IBG has clearly achieved an impressive infrastructure growth in less than two decades of business and asked about the specialty gases sector in Brazil, describes this market simply as ‘growing’. Furthermore, gasworld understands that the company is ‘investing in a new facility’ for specialty gases.

Such an investment would follow the recent news that IBG had ramped-up production for the local merchant market, with the installation of a new 300 tpd liquid plant at its Sao Paulo site.

Designed to the specific needs of IBG, Gas Engineering completed installation of the plant, which produces oxygen, nitrogen and argon for the merchant market and ultra-high purity liquid oxygen and liquid nitrogen for the company’s specialty gas business.

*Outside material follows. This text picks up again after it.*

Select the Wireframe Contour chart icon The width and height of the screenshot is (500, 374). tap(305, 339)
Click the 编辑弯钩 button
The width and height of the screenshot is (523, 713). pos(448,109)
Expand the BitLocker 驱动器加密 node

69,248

Our interviewee confidently explains, “The ASU 4 is in the starting-up process in Jundiai, a city located 40km from Sao Paulo. With or without the (economic) crises, IBG will grow with the existing market business. This new plant will double our air gases production capacity.”

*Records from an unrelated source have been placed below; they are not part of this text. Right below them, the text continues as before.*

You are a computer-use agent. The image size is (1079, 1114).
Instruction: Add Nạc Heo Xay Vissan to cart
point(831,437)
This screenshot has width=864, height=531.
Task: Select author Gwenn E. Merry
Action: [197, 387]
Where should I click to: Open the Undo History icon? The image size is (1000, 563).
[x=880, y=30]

As if doubling its air gases production capacity isn’t enough, IBG is ploughing ahead with further investments and plans to ‘pioneer’ with the country’s only 300 bar cylinder filling system too. We can reveal that the company is building up to four new filling stations across Brazil and has even acquired a site to build a new facility in Recife in future.

As our interview concludes, de Oliveira says, “We are installing one CO2 plant in the interior of São Paulo and we are preparing to start cylinder filling at 300 bar. Our company will be a pioneer with the 300 bar filling system in Brazil.”

“We are also building four new filling stations in Taubaté (Sao Paulo), Belo Horizonte (Minas Gerais), Rio de Janeiro, and Vitória (Espirito Santo). A new site has been purchased too, to build a new facility in Recife (Pernambuco).”